Setting up the playground with the database containing 100 documents with 3 fields:
"city": {
"type": "enum",
"values": ["Chicago", "LA", "NY"]
},
"gender": {
"type": "enum",
"values": ["M","F"]
},
"age": {"type": "int", "min": 13, "max": 95}
and an index on
{ "gender":1, "city":1, "age":1 }
Running this query:
{$match: {
"gender": "M",
"city": {$in: ["Chicago", "LA", "NY"]},
"age": {$lte: 26}
}}
shows the executor needed 3 index seeks, examined 15 index keys, to return 12 documents.
Playground - Note that the data is pseudo random, so the above numbers may vary in your run.
Running the query without the city
predicate shows the executor needed 4 index seeks, examined 15 index keys, to return 12 documents.
This suggests that without the city
clause, the executor first did a seek for
="M",>MinKey,>MinKey
to determine that the min value was "Chicago".
Then did a seek for
="M",="Chicago",>26
and then scanned forward until a key didn't match.

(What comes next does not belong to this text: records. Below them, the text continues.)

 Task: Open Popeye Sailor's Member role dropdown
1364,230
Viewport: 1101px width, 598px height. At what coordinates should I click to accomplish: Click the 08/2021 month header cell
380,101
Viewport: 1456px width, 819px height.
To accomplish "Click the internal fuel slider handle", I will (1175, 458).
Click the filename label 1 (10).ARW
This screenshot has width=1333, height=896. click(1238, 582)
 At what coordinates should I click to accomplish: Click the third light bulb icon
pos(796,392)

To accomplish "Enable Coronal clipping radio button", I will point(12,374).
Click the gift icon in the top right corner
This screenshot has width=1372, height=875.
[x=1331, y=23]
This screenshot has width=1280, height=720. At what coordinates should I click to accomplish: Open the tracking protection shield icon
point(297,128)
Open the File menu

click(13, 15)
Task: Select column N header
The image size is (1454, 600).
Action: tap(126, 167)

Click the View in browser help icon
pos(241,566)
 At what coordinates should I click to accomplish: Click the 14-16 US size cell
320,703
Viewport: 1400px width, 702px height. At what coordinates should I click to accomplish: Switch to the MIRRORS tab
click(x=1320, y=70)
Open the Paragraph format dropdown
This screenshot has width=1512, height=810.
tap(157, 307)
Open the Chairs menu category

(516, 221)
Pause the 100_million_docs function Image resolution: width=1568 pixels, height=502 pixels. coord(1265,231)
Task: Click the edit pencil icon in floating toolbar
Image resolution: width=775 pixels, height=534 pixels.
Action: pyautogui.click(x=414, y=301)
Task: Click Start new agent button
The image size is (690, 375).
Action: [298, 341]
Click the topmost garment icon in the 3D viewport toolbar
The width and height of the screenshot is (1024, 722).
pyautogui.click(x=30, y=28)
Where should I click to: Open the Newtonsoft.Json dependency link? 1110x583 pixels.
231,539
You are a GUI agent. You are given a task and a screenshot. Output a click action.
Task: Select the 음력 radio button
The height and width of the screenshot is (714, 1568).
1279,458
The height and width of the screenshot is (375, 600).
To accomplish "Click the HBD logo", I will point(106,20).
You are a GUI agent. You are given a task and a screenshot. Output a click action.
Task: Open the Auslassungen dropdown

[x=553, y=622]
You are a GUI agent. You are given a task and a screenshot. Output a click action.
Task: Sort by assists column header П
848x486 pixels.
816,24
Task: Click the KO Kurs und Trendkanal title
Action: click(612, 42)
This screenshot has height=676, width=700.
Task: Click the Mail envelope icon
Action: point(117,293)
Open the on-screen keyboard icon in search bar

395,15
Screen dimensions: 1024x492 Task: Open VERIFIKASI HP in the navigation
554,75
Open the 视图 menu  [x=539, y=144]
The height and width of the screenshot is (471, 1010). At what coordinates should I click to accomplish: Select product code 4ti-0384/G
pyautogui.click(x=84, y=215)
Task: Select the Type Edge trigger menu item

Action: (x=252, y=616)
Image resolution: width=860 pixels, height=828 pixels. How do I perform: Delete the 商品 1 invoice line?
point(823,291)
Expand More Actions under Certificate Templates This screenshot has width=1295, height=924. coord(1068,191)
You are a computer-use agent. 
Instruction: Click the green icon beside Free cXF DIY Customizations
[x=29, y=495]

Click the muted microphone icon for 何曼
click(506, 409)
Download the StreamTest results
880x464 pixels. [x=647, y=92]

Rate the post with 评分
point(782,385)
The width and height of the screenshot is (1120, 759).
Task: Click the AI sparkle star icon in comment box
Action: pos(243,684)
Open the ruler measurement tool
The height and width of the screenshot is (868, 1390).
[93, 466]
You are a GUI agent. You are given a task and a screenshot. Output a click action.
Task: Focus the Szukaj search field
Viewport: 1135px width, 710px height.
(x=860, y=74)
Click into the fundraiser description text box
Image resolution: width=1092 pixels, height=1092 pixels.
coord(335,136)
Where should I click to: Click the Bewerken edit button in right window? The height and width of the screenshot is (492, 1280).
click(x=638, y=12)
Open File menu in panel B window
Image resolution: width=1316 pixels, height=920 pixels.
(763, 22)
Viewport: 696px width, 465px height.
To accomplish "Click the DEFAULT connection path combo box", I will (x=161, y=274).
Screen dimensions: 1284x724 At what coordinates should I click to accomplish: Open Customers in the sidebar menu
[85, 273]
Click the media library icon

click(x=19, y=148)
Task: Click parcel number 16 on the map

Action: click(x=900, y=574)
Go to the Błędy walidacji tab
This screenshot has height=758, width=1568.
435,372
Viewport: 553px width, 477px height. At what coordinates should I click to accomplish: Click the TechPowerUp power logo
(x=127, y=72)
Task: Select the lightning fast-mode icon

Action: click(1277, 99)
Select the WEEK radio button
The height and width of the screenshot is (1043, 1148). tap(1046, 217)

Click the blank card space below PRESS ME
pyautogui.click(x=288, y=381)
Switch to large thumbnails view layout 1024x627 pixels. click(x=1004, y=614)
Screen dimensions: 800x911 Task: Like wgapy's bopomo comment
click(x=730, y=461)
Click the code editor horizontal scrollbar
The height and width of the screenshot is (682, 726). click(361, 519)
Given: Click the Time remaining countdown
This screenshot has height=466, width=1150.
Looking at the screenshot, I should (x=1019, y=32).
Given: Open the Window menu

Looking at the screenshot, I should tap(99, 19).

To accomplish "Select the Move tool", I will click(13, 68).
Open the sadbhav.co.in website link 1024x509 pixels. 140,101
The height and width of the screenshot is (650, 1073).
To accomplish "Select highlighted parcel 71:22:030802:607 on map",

Then it did a seek for ="M",>"Chicago",>26
, found "LA" and scanned forward.
Then it did a seek for ="M",>"LA",>26
, found "NY" and and scanned forward.
When the city
clause was included, the executor was able to skip the seek for ="M",>MinKey,>MinKey
.
In my opinion that is such an infinitesimally small difference that it is probably outweighed by the serialization, deserialization, and network transmit time required due to the size difference for the query to include the array of all possible values.